For some time, Arthrex has had its own system for preparing platelet-rich plasma, called autogolous conditioned plasma, and it will continue to be available to orthopedic surgeons. The collaboration with ThermoGenesis involves a different type of platelet-rich plasma that the California company has been working on, said Lisa Gardiner, spokeswoman for Arthrex.
"Their system has a couple of added nuances we like," added David Shepard, director of orthobiologics at Arthrex.
The system, which will be renamed ArthroGenesis, should be ready to market in six to eight months, Shepard said.
Some orthopedic surgeons use platelet-rich plasma to help repair a patient's damaged tissue after an injury or they use it to help tissue heal faster after surgery.
A sample of the patient's own blood is used and spun in a centrifuge to separate the different blood components. What results is a concentration of platelets and growth factors or proteins, which an orthopedic surgeon can inject at the site of damaged tissue to spur regeneration.
The therapy is gaining recognition in the public eye because professional athletes such as Kobe Bryant, Peyton Manning and Bartolo Colon have reportedly undergone it to rebuild damaged tendons, ligaments and muscles.
"They have really raised the visibility of PRP as a treatment option," said David Audley, executive director and chief executive officer of the International Cellular Medicine Society, based in Portland, Ore.
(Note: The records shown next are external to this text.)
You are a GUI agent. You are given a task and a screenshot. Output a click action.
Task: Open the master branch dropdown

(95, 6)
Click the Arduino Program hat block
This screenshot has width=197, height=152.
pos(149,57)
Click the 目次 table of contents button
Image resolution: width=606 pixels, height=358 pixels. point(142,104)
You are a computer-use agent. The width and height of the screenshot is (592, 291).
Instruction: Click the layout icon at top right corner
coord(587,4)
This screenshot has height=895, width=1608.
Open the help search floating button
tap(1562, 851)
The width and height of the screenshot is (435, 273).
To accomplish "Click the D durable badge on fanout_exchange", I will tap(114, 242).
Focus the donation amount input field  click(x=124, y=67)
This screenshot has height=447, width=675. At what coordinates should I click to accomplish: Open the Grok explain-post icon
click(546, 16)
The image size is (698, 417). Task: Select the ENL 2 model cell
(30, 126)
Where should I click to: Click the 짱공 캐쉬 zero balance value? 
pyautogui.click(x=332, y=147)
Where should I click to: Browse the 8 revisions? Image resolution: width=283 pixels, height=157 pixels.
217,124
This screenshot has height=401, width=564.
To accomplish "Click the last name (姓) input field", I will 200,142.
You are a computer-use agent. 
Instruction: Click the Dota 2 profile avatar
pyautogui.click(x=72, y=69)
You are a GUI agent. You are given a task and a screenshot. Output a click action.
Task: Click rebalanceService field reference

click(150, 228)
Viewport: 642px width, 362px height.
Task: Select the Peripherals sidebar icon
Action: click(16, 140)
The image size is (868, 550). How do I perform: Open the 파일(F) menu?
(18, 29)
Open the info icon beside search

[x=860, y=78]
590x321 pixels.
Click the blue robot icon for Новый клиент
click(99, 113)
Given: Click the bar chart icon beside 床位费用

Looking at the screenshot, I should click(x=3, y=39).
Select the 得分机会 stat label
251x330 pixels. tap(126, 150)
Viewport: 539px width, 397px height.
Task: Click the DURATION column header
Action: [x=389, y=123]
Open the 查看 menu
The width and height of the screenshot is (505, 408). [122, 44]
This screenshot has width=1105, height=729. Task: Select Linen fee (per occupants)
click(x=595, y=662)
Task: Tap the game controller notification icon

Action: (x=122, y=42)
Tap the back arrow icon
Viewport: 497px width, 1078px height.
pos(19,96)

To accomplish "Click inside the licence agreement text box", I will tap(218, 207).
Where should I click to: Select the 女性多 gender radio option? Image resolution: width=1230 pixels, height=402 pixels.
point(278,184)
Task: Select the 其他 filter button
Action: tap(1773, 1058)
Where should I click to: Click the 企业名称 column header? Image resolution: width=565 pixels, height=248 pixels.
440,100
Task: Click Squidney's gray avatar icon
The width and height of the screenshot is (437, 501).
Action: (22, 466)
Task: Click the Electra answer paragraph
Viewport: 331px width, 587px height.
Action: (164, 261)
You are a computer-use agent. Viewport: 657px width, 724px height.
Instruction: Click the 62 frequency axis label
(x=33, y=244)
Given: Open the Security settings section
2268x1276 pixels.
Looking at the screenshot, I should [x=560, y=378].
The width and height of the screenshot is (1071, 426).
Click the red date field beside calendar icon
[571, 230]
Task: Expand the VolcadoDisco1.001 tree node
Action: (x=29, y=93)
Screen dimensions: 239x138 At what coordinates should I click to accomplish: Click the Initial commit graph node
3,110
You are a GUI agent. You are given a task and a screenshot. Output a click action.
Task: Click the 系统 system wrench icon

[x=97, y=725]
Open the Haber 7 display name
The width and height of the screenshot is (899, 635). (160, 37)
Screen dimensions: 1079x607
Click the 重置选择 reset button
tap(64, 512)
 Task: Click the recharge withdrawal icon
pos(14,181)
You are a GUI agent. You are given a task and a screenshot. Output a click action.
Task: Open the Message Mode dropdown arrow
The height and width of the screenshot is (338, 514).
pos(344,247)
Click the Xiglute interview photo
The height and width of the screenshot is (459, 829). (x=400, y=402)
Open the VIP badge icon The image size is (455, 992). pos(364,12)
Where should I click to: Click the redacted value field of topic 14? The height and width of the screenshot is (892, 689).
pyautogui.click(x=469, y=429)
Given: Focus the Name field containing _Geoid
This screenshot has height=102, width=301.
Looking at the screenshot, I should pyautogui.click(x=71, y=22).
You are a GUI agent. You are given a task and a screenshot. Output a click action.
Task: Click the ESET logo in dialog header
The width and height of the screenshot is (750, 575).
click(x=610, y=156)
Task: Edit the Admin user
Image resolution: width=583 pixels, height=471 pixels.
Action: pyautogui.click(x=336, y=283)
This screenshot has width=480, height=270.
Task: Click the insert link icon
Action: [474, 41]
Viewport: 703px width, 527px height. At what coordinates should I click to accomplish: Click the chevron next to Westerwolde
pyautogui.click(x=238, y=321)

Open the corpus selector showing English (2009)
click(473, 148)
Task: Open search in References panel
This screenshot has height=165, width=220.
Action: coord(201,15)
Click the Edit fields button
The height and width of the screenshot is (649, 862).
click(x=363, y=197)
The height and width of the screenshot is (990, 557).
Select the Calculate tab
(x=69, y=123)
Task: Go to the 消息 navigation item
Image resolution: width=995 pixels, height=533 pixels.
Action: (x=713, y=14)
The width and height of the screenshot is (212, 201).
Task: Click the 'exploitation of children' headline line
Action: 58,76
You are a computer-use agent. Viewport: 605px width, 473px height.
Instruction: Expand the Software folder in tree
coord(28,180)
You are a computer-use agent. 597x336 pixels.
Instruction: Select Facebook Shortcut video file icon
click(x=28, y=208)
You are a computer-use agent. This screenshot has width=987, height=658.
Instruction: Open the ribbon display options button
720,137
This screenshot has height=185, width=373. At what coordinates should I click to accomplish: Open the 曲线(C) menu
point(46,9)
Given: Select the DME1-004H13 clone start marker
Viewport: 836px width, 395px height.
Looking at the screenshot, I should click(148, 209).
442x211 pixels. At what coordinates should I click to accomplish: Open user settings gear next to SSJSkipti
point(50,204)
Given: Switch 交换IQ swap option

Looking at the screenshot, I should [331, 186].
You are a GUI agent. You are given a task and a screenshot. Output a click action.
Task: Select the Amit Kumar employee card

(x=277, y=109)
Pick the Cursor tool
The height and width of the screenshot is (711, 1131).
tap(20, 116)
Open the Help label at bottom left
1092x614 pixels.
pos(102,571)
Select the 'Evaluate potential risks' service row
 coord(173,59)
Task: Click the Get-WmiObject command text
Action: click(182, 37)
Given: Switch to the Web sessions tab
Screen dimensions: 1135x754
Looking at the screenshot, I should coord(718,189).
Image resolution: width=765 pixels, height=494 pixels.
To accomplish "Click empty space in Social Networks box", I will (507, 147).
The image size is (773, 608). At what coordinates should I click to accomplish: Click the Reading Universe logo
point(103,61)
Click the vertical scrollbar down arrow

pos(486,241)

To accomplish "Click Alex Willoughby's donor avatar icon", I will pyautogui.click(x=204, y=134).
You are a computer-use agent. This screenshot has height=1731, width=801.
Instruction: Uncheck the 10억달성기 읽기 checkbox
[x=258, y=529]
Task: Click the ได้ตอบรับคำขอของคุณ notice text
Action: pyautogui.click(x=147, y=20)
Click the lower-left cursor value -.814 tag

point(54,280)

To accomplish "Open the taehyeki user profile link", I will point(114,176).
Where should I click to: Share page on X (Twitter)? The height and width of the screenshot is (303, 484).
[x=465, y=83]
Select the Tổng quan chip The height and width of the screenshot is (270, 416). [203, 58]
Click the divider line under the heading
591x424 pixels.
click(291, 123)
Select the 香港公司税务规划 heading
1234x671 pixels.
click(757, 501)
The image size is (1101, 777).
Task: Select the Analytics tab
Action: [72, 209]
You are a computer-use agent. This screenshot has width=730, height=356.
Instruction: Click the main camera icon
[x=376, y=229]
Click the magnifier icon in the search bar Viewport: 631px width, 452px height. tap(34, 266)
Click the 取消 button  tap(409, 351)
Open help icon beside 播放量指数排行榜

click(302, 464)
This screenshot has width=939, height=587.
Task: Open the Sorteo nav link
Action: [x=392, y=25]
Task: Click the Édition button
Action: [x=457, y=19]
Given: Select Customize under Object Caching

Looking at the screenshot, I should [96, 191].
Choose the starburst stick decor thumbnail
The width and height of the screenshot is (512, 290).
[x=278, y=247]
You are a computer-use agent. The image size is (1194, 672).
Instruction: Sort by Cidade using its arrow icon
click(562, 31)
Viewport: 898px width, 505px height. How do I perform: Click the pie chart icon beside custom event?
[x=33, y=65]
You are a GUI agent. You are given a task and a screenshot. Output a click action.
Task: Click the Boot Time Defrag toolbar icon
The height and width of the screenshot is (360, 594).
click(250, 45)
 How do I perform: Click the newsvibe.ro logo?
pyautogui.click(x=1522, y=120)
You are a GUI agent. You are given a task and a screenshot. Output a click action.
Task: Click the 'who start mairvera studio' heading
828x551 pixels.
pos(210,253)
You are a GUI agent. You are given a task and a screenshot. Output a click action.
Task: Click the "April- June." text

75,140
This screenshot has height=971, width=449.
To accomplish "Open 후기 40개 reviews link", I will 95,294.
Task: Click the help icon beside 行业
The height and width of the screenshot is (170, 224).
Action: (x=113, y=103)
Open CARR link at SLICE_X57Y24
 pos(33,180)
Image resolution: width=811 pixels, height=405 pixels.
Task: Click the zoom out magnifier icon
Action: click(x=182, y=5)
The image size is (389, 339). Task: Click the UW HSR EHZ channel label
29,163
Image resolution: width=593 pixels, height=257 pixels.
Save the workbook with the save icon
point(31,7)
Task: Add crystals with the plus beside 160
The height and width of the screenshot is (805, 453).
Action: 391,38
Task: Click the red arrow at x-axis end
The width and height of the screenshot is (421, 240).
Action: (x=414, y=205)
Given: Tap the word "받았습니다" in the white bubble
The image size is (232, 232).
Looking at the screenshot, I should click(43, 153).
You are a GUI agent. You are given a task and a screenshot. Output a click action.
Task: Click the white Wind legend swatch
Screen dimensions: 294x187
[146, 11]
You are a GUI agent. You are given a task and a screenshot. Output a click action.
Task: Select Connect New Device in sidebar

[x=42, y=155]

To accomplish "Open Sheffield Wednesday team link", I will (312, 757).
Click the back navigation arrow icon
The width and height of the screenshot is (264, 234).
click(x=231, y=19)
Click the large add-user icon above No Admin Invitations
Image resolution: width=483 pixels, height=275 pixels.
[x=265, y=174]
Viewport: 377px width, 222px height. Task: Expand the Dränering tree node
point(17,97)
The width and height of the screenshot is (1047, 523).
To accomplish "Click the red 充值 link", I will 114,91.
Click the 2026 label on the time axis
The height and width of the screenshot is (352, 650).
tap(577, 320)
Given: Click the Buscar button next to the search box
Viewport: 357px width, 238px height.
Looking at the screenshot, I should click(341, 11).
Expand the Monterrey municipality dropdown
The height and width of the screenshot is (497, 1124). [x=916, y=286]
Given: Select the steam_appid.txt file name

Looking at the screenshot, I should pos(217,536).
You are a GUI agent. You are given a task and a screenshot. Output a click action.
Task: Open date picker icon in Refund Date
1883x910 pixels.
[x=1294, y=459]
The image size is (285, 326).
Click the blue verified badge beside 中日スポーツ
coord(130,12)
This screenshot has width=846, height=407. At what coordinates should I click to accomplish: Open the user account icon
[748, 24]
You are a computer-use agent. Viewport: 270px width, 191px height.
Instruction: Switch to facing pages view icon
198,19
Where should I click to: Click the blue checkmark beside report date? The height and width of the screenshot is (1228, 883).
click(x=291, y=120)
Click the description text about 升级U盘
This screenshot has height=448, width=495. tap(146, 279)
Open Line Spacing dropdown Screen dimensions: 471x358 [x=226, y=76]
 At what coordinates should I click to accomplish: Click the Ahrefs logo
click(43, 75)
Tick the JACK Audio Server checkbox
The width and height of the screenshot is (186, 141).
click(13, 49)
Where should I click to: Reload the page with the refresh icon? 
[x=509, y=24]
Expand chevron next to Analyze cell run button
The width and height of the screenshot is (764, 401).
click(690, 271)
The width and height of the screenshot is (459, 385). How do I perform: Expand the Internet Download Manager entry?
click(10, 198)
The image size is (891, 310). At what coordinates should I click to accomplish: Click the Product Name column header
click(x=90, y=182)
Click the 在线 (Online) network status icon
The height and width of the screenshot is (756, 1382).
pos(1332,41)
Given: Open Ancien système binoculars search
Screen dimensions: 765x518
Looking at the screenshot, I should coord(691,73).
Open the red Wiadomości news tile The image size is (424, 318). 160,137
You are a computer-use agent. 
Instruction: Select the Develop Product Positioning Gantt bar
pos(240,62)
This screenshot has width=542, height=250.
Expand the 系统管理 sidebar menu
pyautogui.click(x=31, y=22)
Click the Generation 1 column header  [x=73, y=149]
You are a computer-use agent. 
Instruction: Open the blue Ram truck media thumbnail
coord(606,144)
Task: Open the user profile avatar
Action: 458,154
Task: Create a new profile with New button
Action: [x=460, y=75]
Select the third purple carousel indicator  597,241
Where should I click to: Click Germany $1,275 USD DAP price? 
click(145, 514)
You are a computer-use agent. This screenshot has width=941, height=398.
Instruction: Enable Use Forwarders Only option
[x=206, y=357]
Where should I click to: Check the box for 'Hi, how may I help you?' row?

"It is becoming more and more available to everyday patients. I've talked to patients who have seen results in days," he said. "I've talked to some patients who have seen results in weeks and some who have not had any (benefit). Like all medicine, it is all individualized."
Audley said more scientific data is needed to verify what researchers and clinicians are saying about the regenerative abilities of platelet-rich plasma. At the same time, the society believes platelet-rich plasma is going to be a game-changer in how orthopedic surgeons and others in medicine will be approaching tissue repair and regeneration.
"We feel PRP is an absolutely critical stage in the development of cellular medicine," Audley said.
Dr. Raymond R. Monto, an orthopedic surgeon with Nantucket Cottage Hospital, said there are about 1,100 different growth factors or proteins in the enriched plasma.
"We don't know yet which ones are the active ones but we do know PRP seems to assist in healing," he said. "It is not going to be panacea for everything."